Non-volatile semiconductor memory cells using a floating gate to store charges thereon and memory arrays of such non-volatile memory cells formed in a semiconductor substrate are well known in the art. Typically, such floating gate memory cells have been of the split gate type, or stacked gate type.
It is also known to form memory cell elements over non-planar portions of the substrate. For example, U.S. Pat. No. 5,780,341 (Ogura) discloses a number of memory device configurations that includes a step channel formed in the substrate surface.
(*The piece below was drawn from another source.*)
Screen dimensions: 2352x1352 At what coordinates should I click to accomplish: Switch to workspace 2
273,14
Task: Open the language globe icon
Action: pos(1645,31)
While the purpose of the step channel is to inject hot electrons more efficiently onto the floating gate, these memory device designs are still deficient in that it is difficult to optimize the size and formation of the memory cell elements as well the necessary operational parameters needed for efficient and reliable operation.
The use of three gates in a non-volatile memory cell is also well known in the art. See for example U.S. Pat. Nos. 5,856,943 or 6,091,104.
Finally, self-aligned methods to form non-volatile split gate floating gate memory cells are also well known. See U.S. Pat. No. 6,329,685.
Erasure of charges on a floating gate through the mechanism of poly-to-poly tunneling of electrons through Fowler-Nordheim tunneling is also well known in the art. See U.S. Pat. No. 5,029,130, whose disclosure is incorporated herein by reference in its entirety.
Thus, it is one object of the present invention to create a self-aligned method to make a non-planar split gate floating non-volatile memory cell, and an array of such cells, in which the cell has three gates: a floating gate, a control gate and an erase gate, wherein charges are removed from the floating gate to the erase gate through the mechanism of Fowler-Nordheim tunneling.